====== INPUT ======

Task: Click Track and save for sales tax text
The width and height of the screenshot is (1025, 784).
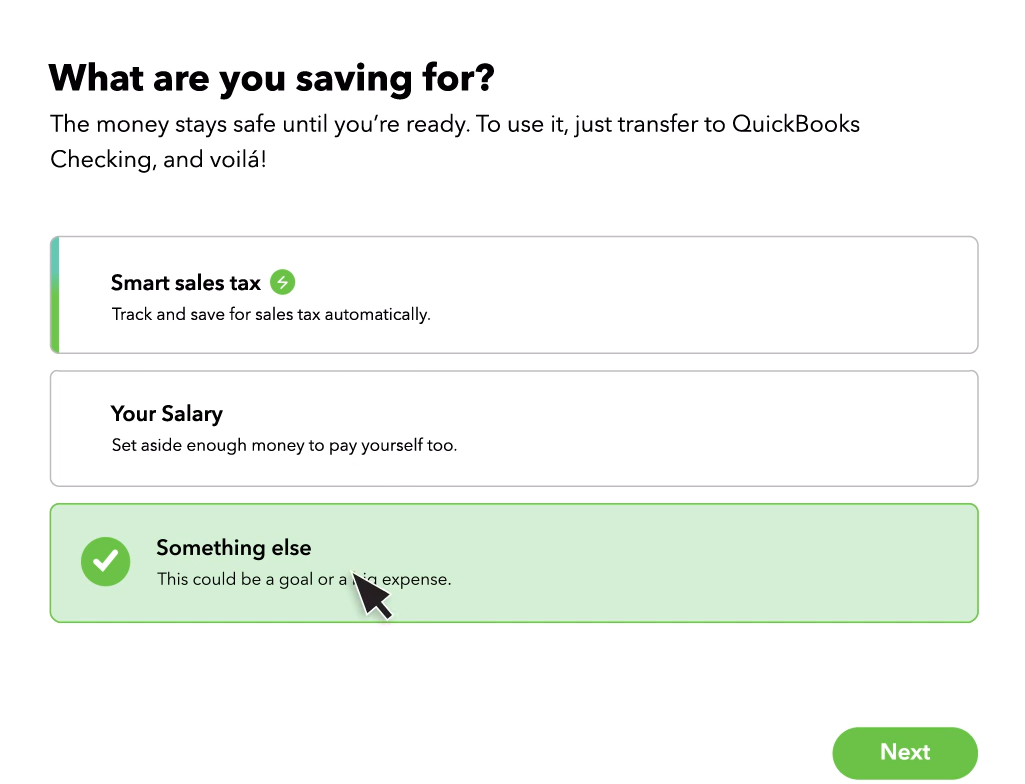Action: [x=270, y=314]
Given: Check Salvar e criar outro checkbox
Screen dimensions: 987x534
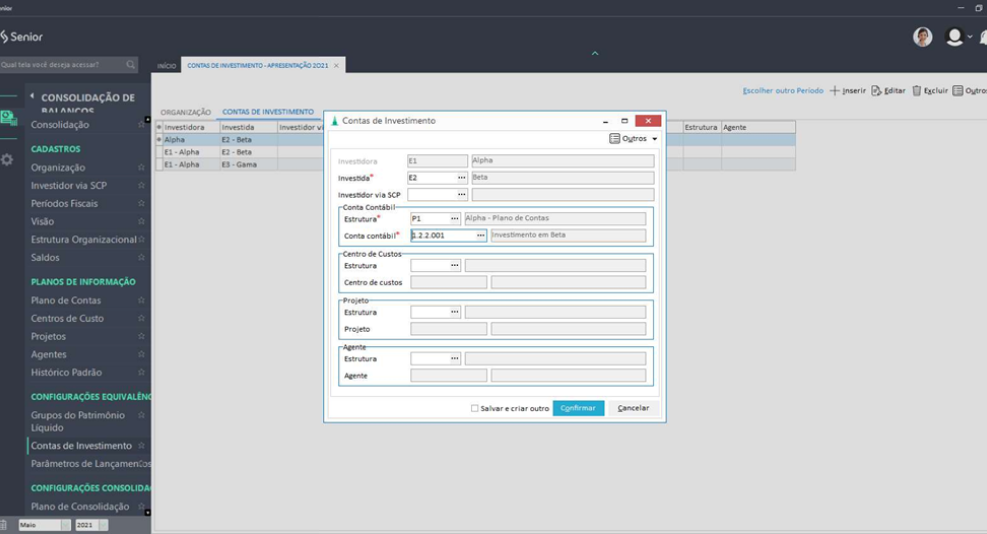Looking at the screenshot, I should point(475,408).
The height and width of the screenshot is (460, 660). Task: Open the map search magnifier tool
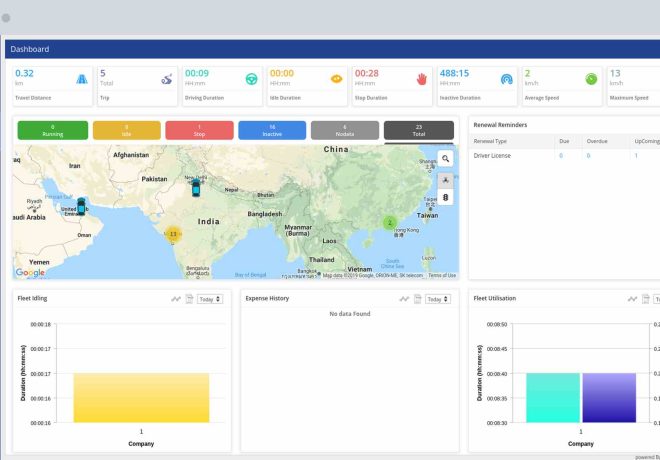pos(446,158)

======

--- EXERCISE AIM ---
Recast the material as a JSON list of strings, one string per line with blank lines omitted, starting at the line that contains "Given: Check Salvar e criar outro checkbox" and ending at the last line of the material. Leave the pictures out of the answer.

--- RESPONSE TO THIS EXERCISE ---
[
  "Given: Check Salvar e criar outro checkbox",
  "Screen dimensions: 987x534",
  "Looking at the screenshot, I should point(475,408).",
  "The height and width of the screenshot is (460, 660). Task: Open the map search magnifier tool",
  "pos(446,158)"
]